Prescribed burning can reduce house loss during bushfires so long as it is targeted close to houses, the latest review by the Bushfire Recovery Project has reported.

“The effectiveness of fuel reduction burning, however, is greatly reduced on high fire danger days and we’re experiencing 10 times as many high fire danger days as we were in the 1960s,” said Professor Brendan Mackey, Griffith Climate Action Beacon Director and a coordinating lead author for the International Panel on Climate Change.

This is one of many key findings of an expert review of 72 scientific papers about bushfire and infrastructure loss by the Bushfire Recovery Project, a joint initiative between Griffith University, the Australian National University and the Great Eastern Ranges Initiative – a community-based conservation NGO.

Professor Brendan Mackey, Director of the Griffith Climate Action Beacon and Griffith Climate Change Response Program

The report is the last in a series by the Bushfire Recovery Project, established with philanthropic co-investment from the Griffith Climate Change Response Program to use a sound scientific understanding of critical forest fire issues in an era of climate change to inform post-fire forest management.

It is hoped that the impact of this philanthropic support would be felt for years to come by communities around Australia and potentially overseas as more funding is sought to expand the regions covered.

The Bushfire Recovery Project also analysed satellite data to map the 2019—2020 Black Summer bushfire footprint, including the fire intensity and developed an app that enables bushwalkers, members of land care groups, amateur naturalists, rangers, etc., to upload to an interactive map of observations of the forest regrowth, habitat features and wildlife following the fire.

The key findings of their latest report were:

  • To reduce loss of houses and other buildings/infrastructure, the location of fuel reduction burning is much more important than the number of hectares burned;
  • Prescribed burning is effective when very close (<1km) to houses, however is only effective for around five years;
  • The effectiveness of controlled burning is likely to go on decreasing substantially as the climate continues to heat, due to the reduction in winter rainfall in southern Australia with climate change, the drying the fuel load, the hotter springs and the lengthening the fire season;
  • Most house losses occur on days when the fire danger rating is severe or higher and;
  • Australia is now experiencing 10 times the number of extreme fire danger days it experienced annually it in the 1960s — 143 in 2010s versus 14 in the 1960s.
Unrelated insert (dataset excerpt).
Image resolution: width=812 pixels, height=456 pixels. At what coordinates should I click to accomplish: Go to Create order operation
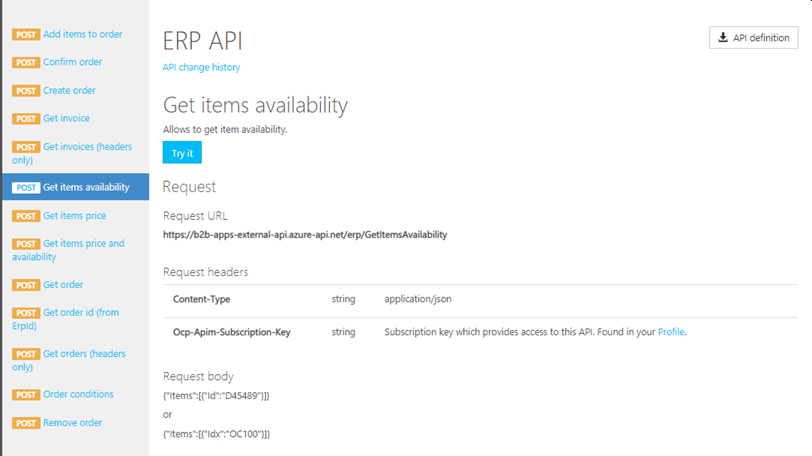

Bushfire Recovery Project Report No. 5 on the effectiveness of prescribed burning of native forests

The Bushfire Recovery Project reported previously that fuel load dryness is much more important than the amount of fuel.

Professor Mackey said the evidence was that targeted fuel reduction burning of relatively small areas was most effective.

“Targeted burning within 1 km of houses and towns can help to protect them from bushfire, but it must be done every three years.

“The evidence shows fuel reduction burning was once much more effective than it now is, because we faced far less extreme fire weather 50 years ago.

“There has been an irreversible change in fire weather conditions since the 1970s – put simply, the game has changed.”

ANU Bushfire and Landscape expert Professor David Lindenmayer AO agreed the climate was now completely different to what it was in the 1970s and that the effectiveness of fuel reduction burning was hugely reduced on these very hot days.

“The peer-reviewed evidence is that burning forest miles from houses doesn’t protect those houses,” Professor Lindenmayer said.

“Multiple strategies are needed to reduce the risk of infrastructure loss due to bushfire, but even then, the risk of losing houses and infrastructure to bushfire in Australia can be reduced, but not eliminated.